読者が最も混同しやすいのがLabelBinarizerです。

  • Binarizer(今回の主役)
    • 目的: **数値データ(特徴量)**を「しきい値」で0/1に分ける。
    • 入力: [10, 50, 80] のような数値
    • 出力: [0, 0, 1] のような数値(しきい値50の場合)。
    • シーン: 「50点以上か」「金額が0より大きいか」など。
  • LabelBinarizer
    • 目的: **カテゴリデータ(主にラベル)**を0/1の形式に変換する。
    • 入力: ['犬', '猫', '犬'][1, 2, 1] のようなカテゴリ
    • 出力: 2クラスなら [1, 0, 1]。3クラス以上(マルチクラス)なら [[1, 0], [0, 1], [1, 0]] のようなワンホットベクトル
    • シーン: 機械学習の「正解ラベル」をモデルが扱える0/1形式に変換するとき。

使い分けの結論:

  • 数値を扱いたい(例: 50点以上) → Binarizer
  • カテゴリを扱いたい(例: ‘犬’か’猫’か) → LabelBinarizer

Binarizer vs OneHotEncoder

OneHotEncoderもよく比較されます。

  • OneHotEncoder
    • 目的: **カテゴリデータ(主に特徴量)**をワンホットベクトル(ダミー変数)に変換する。
    • 入力: [['男性', '東京'], ['女性', '大阪']] のようなカテゴリ
    • 出力: [[1, 0, 1, 0], [0, 1, 0, 1]] のような0/1のベクトル。
    • シーン: 「性別」や「出身地」といったカテゴリカルな特徴量を、機械学習モデルに投入できるように変換するとき。

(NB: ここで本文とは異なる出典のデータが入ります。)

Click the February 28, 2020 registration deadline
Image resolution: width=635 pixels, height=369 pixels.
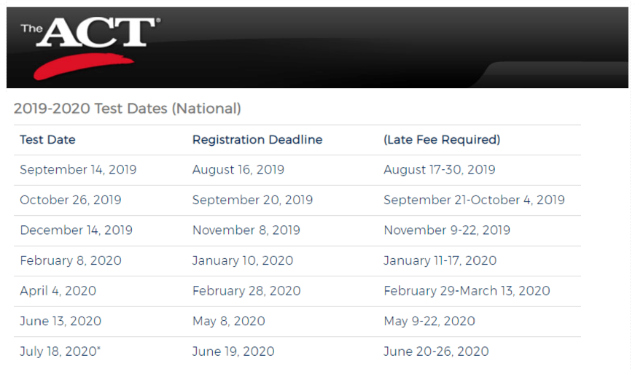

Binarizer数値を入力するのに対し、OneHotEncoderLabelBinarizerカテゴリを入力する、という点が決定的な違いです。

Binarizer vs StandardScaler / MinMaxScaler

StandardScaler(標準化)やMinMaxScaler(正規化)も、Binarizerと同じsklearn.preprocessingモジュールに属する、数値データを変換するクラスです。(StandardScalerに関する詳しい記事はこちらです。MinMaxScalerに関する詳しい記事はこちらです。)

  • StandardScaler / MinMaxScaler
    • 目的: 数値データの**スケール(尺度)**を揃える。(例: 0〜1の範囲に収める、平均0・分散1にする)
    • 出力: 0/1ではなく、変換された連続値(例: 0.35-1.2)。

これらは、データの「分布」を整えるのが目的であり、データを「0か1か」に単純化するBinarizerとは全く異なる役割を持ちます。

今回のケースではBinarizerが最適

「テストの点数が50点より上か下か」「温度が0度より高いか低いか」といった、連続的な数値を特定のしきい値で分類したい場合には、Binarizerが最もシンプルで最適な選択肢となります。


まとめ:Binarizerでデータ前処理を簡単・スピーディに

今回は、Scikit-learnのBinarizerについて、その基本的な使い方から実践的なサンプルコード、類似クラスとの違いまでを詳しく解説しました。

  • Binarizerは、数値データを**しきい値(threshold)**で0か1に変換する。
  • ルールは「しきい値より大きい(>」場合に1になる。
  • Binarizer(threshold=50.0) のように、しきい値は自由に設定できる。
  • fit_transform()メソッドで学習(形式的)と変換を一度に実行できる。
  • 「カテゴリ」を扱うLabelBinarizerOneHotEncoderとは明確に区別して使う。

Binarizerは非常にシンプルな機能ですが、データの前処理や特徴量エンジニアリングにおいて強力な武器となります。ぜひ使いこなして、データ分析の精度向上に役立ててください。